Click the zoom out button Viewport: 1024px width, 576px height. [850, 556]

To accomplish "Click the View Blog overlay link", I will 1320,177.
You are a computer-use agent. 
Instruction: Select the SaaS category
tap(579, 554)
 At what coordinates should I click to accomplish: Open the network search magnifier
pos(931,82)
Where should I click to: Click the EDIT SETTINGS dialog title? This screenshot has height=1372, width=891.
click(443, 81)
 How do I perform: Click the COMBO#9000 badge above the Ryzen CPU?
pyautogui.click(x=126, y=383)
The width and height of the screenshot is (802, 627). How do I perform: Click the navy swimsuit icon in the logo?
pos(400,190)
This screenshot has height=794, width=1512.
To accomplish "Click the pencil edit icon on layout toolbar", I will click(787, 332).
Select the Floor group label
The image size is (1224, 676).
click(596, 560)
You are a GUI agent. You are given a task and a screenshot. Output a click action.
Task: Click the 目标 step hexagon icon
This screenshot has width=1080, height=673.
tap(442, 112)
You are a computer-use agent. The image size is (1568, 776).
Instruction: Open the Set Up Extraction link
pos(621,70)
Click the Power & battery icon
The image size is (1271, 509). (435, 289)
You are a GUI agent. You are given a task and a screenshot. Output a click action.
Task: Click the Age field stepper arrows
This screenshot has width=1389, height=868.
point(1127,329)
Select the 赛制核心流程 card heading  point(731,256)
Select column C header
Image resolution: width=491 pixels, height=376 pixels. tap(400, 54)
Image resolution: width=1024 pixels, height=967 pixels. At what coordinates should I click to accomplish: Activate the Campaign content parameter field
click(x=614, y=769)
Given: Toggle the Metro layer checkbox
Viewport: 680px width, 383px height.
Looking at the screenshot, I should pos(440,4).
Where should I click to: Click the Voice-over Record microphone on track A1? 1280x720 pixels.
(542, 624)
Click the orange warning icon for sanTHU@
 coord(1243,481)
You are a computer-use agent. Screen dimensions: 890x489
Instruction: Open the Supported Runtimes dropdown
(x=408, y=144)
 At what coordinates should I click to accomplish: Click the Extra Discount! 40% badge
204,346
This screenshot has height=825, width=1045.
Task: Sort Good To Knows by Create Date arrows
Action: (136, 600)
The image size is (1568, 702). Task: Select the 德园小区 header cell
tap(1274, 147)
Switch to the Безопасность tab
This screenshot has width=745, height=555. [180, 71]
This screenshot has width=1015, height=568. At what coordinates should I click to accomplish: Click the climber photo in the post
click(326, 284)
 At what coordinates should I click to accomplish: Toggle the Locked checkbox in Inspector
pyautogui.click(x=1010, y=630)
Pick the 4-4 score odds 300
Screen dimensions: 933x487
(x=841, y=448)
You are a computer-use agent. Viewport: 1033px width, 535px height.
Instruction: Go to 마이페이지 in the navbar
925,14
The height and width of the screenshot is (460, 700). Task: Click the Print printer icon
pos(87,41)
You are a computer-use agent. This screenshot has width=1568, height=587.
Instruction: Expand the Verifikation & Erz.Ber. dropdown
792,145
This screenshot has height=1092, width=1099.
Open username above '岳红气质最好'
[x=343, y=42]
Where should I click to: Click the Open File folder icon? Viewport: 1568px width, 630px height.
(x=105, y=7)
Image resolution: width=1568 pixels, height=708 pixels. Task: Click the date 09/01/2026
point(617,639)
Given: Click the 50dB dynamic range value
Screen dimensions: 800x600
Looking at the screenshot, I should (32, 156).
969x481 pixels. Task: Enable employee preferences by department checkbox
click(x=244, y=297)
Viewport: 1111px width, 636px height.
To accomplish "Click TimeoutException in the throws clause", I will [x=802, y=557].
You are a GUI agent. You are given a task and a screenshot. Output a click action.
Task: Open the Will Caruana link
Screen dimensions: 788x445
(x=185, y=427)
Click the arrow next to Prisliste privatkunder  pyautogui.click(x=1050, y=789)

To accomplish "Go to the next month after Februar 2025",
□ □ □ □ □
WHAT TO PRODUCE: Could you write out all the entries exactly as given?

ANSWER SECTION:
Click the zoom out button Viewport: 1024px width, 576px height. [850, 556]

To accomplish "Click the View Blog overlay link", I will 1320,177.
You are a computer-use agent. 
Instruction: Select the SaaS category
tap(579, 554)
 At what coordinates should I click to accomplish: Open the network search magnifier
pos(931,82)
Where should I click to: Click the EDIT SETTINGS dialog title? This screenshot has height=1372, width=891.
click(443, 81)
 How do I perform: Click the COMBO#9000 badge above the Ryzen CPU?
pyautogui.click(x=126, y=383)
The width and height of the screenshot is (802, 627). How do I perform: Click the navy swimsuit icon in the logo?
pos(400,190)
This screenshot has height=794, width=1512.
To accomplish "Click the pencil edit icon on layout toolbar", I will click(787, 332).
Select the Floor group label
The image size is (1224, 676).
click(596, 560)
You are a GUI agent. You are given a task and a screenshot. Output a click action.
Task: Click the 目标 step hexagon icon
This screenshot has width=1080, height=673.
tap(442, 112)
You are a computer-use agent. The image size is (1568, 776).
Instruction: Open the Set Up Extraction link
pos(621,70)
Click the Power & battery icon
The image size is (1271, 509). (435, 289)
You are a GUI agent. You are given a task and a screenshot. Output a click action.
Task: Click the Age field stepper arrows
This screenshot has width=1389, height=868.
point(1127,329)
Select the 赛制核心流程 card heading  point(731,256)
Select column C header
Image resolution: width=491 pixels, height=376 pixels. tap(400, 54)
Image resolution: width=1024 pixels, height=967 pixels. At what coordinates should I click to accomplish: Activate the Campaign content parameter field
click(x=614, y=769)
Given: Toggle the Metro layer checkbox
Viewport: 680px width, 383px height.
Looking at the screenshot, I should pos(440,4).
Where should I click to: Click the Voice-over Record microphone on track A1? 1280x720 pixels.
(542, 624)
Click the orange warning icon for sanTHU@
 coord(1243,481)
You are a computer-use agent. Screen dimensions: 890x489
Instruction: Open the Supported Runtimes dropdown
(x=408, y=144)
 At what coordinates should I click to accomplish: Click the Extra Discount! 40% badge
204,346
This screenshot has height=825, width=1045.
Task: Sort Good To Knows by Create Date arrows
Action: (136, 600)
The image size is (1568, 702). Task: Select the 德园小区 header cell
tap(1274, 147)
Switch to the Безопасность tab
This screenshot has width=745, height=555. [180, 71]
This screenshot has width=1015, height=568. At what coordinates should I click to accomplish: Click the climber photo in the post
click(326, 284)
 At what coordinates should I click to accomplish: Toggle the Locked checkbox in Inspector
pyautogui.click(x=1010, y=630)
Pick the 4-4 score odds 300
Screen dimensions: 933x487
(x=841, y=448)
You are a computer-use agent. Viewport: 1033px width, 535px height.
Instruction: Go to 마이페이지 in the navbar
925,14
The height and width of the screenshot is (460, 700). Task: Click the Print printer icon
pos(87,41)
You are a computer-use agent. This screenshot has width=1568, height=587.
Instruction: Expand the Verifikation & Erz.Ber. dropdown
792,145
This screenshot has height=1092, width=1099.
Open username above '岳红气质最好'
[x=343, y=42]
Where should I click to: Click the Open File folder icon? Viewport: 1568px width, 630px height.
(x=105, y=7)
Image resolution: width=1568 pixels, height=708 pixels. Task: Click the date 09/01/2026
point(617,639)
Given: Click the 50dB dynamic range value
Screen dimensions: 800x600
Looking at the screenshot, I should (32, 156).
969x481 pixels. Task: Enable employee preferences by department checkbox
click(x=244, y=297)
Viewport: 1111px width, 636px height.
To accomplish "Click TimeoutException in the throws clause", I will [x=802, y=557].
You are a GUI agent. You are given a task and a screenshot. Output a click action.
Task: Open the Will Caruana link
Screen dimensions: 788x445
(x=185, y=427)
Click the arrow next to Prisliste privatkunder  pyautogui.click(x=1050, y=789)

To accomplish "Go to the next month after Februar 2025",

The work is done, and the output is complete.